The problem with administrative work is that it seeps into the rest of your brain. I'm afraid whatever I write will sound like "Dear potential sponsor....the opportunity to support your fellow writers.....appreciate your consideration."
I'm thinking the real sabbatical will start in February. Which is good because my manuscript is due at the end of it. But, if I look at my list of stuff to do, I really think March might be the real beginning which is kind of sad because then it will be spring break and mostly over.
These are the things I want to do:
Tour recycling facility.
Tour toilet paper making factory.
Apprentice under Proper's butcher.
Make sourdough starter.
Buy a gigantic chalk board.
Tour water-treatment plant.
Volunteer at literacy center.
Write script for Micro film.
Rewrite Salmon. Change title.
Finish Micro. I thought it was done but it's not.
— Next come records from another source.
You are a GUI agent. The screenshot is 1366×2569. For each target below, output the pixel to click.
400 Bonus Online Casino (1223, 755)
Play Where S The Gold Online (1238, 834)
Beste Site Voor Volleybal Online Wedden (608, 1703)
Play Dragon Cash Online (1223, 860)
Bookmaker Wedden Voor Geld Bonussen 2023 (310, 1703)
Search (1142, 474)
To have a really writerly sabbatical, I think you have to leave town for the whole time. But the kids are in school and Erik has a job and I don't want to leave them for a whole 4 months and although I worry about administrative brain creep or brain seep, if I spent all my time writing. Well, that's a lot of time alone in my head without spreadsheets.
So I'm going to fund raise like crazy this week and get the registration form for the NonfictioNOW website underway. I'm going to read these manuscripts and essays and then I'm going out of town for a couple of days to give a reading. When I get back, I'm going into a sensory deprivation tank. Or on a tour of the recycling facility. Or maybe try to start my taxes because sabbaticals might just be the time when you get all the things done without having a nervous breakdown trying to do them while working your regular job.
2 comments:
It's so hard to have a sabbatical when you have responsibilities! You need a clone of yourself to do all the things that Administrative Nik does, while Sabbatical Nik just writes and tours facilities and MAYBE makes sourdough starter, because keeping up with your sourdough starter is a little bit like a part-time job. My wish for you is that you can cram as much of the gotta-get-it-done stuff into the next week, then leave and say, I will do it after my sabbatical. Even though I know you might not be able to. I am wishing this wish for you real hard.
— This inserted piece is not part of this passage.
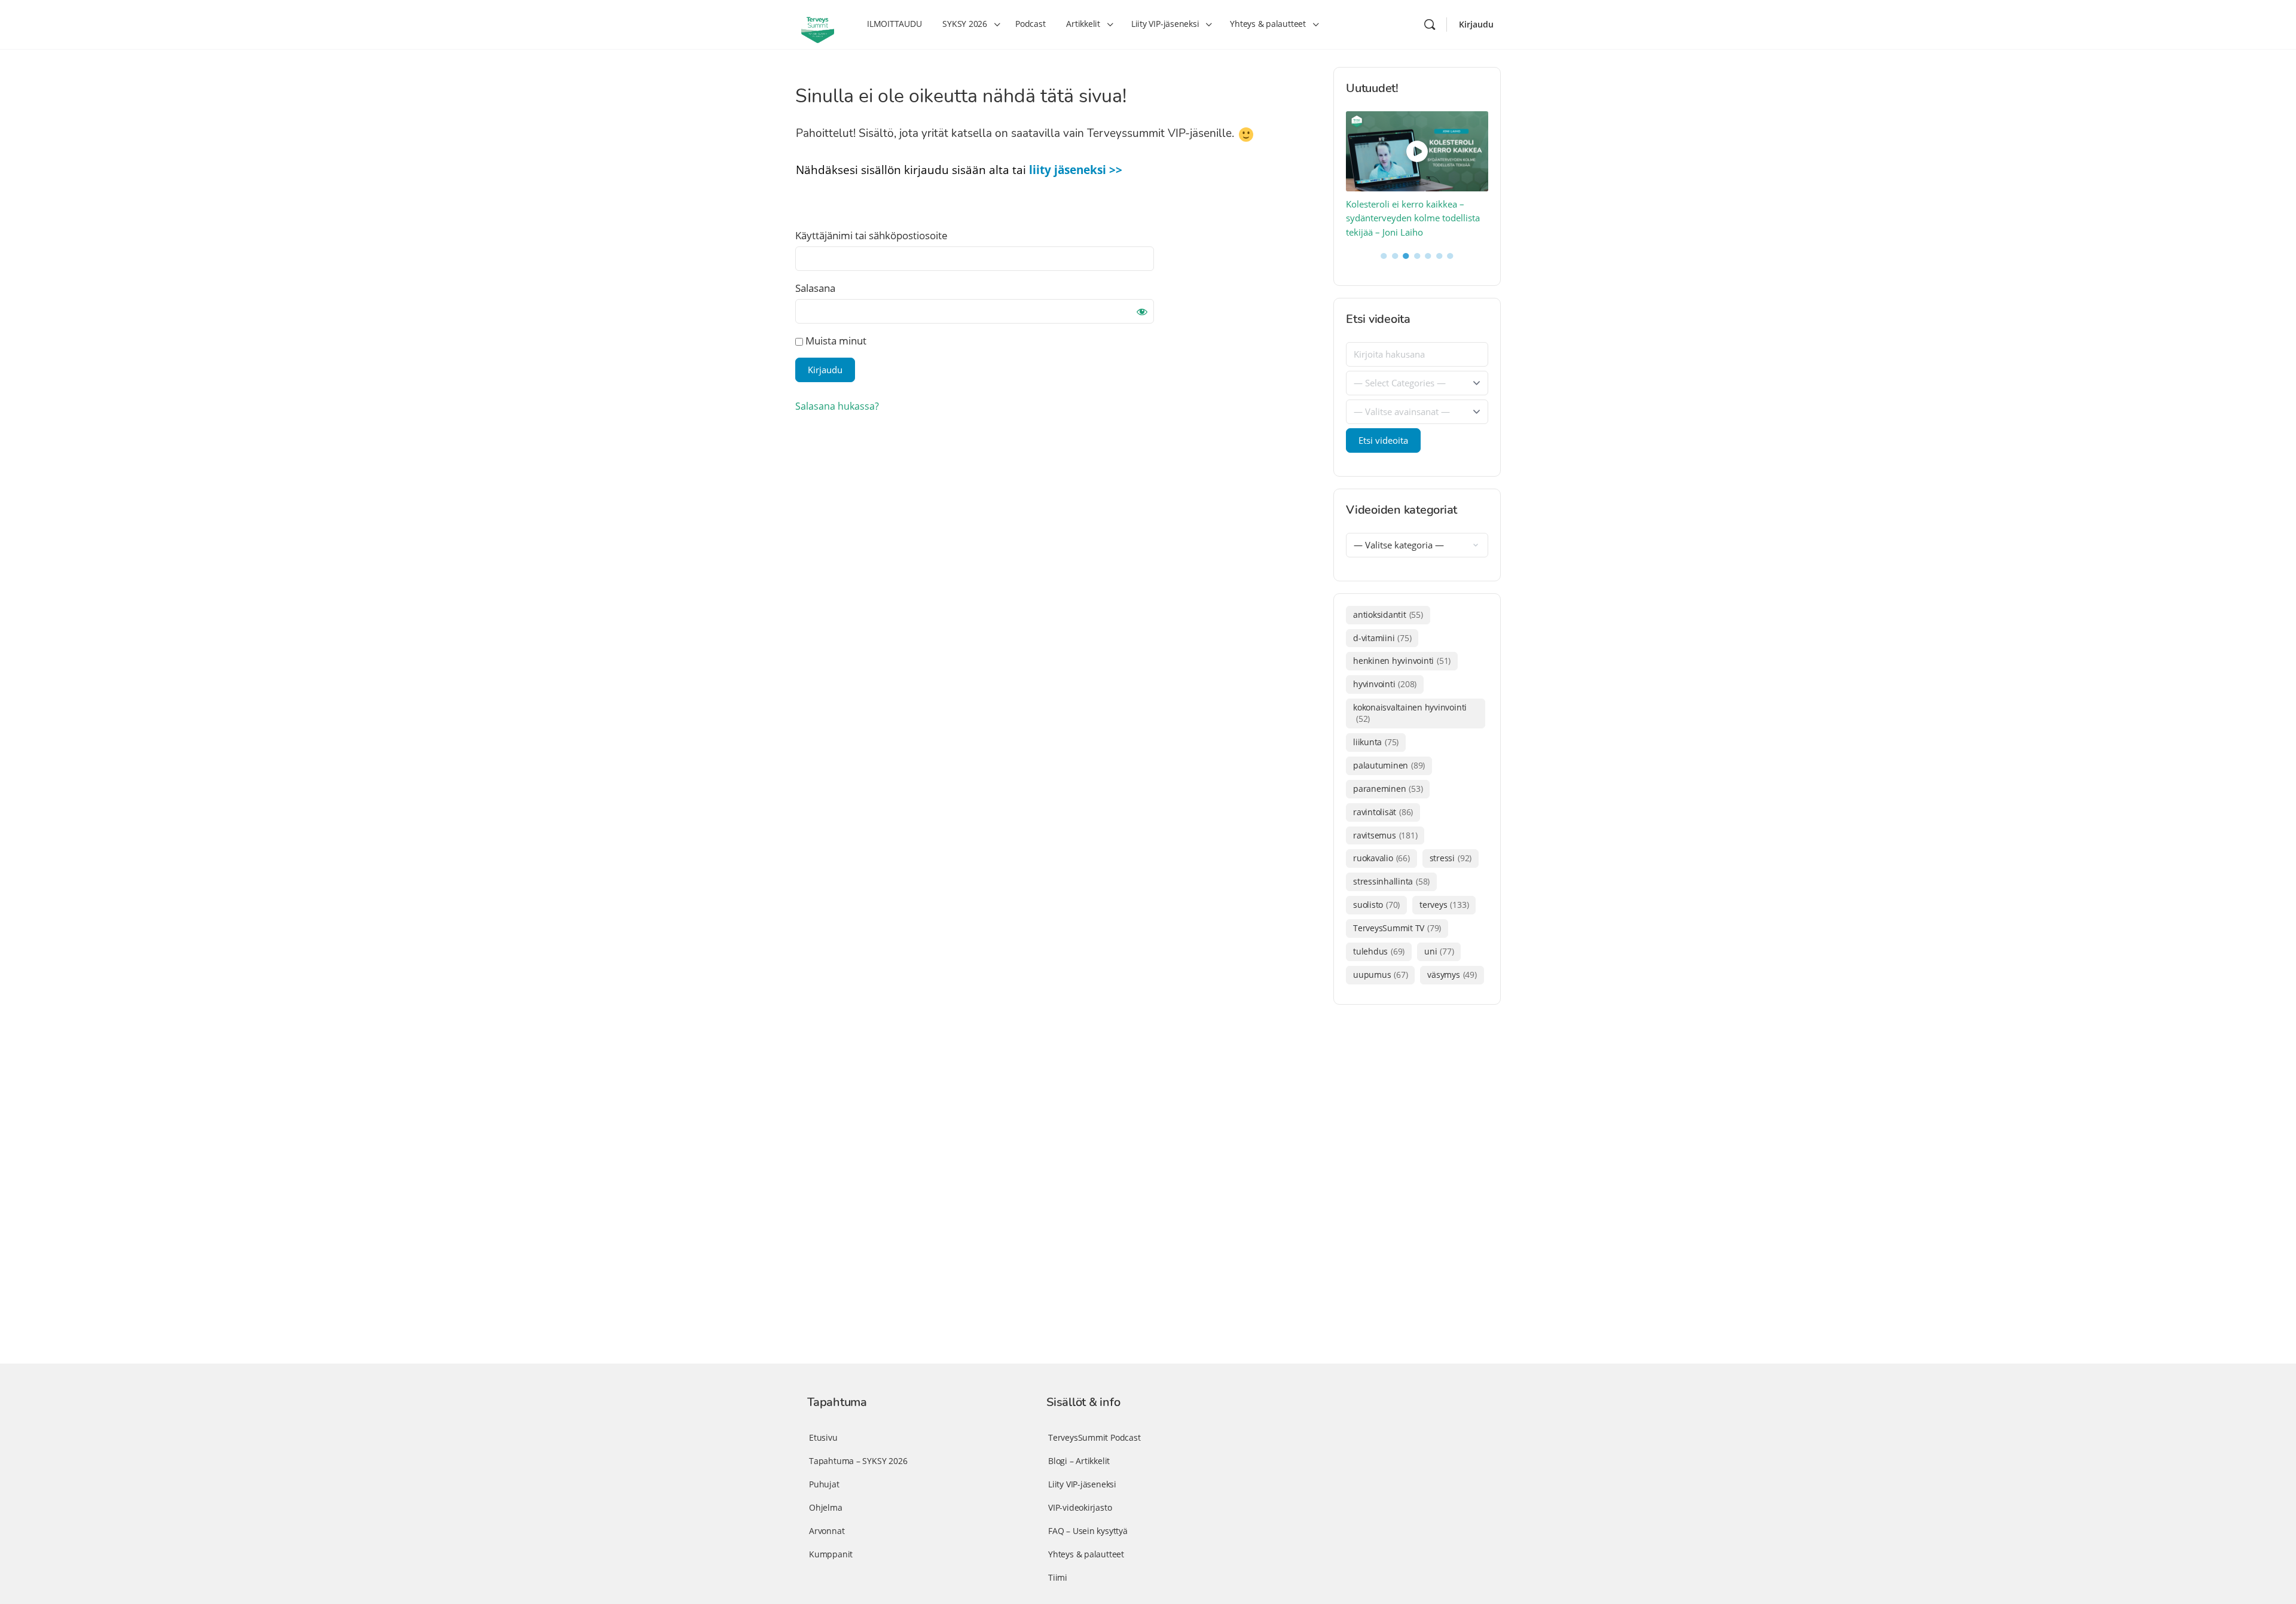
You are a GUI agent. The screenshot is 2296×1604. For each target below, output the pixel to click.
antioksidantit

Nik, if you want to take a week or two to sabbatical in Chicago, I have a guest room with its own bathroom and doors that close and lock and even a study you can use while you're here (I mostly write in the living room anyway). Seriously. Kevin has math colleagues come and stay with us for a week or two at a time sometimes. We will mostly ignore you, but we might feed you a meal or two. Feb 16 - Mar 3 is open, also all of April, I think.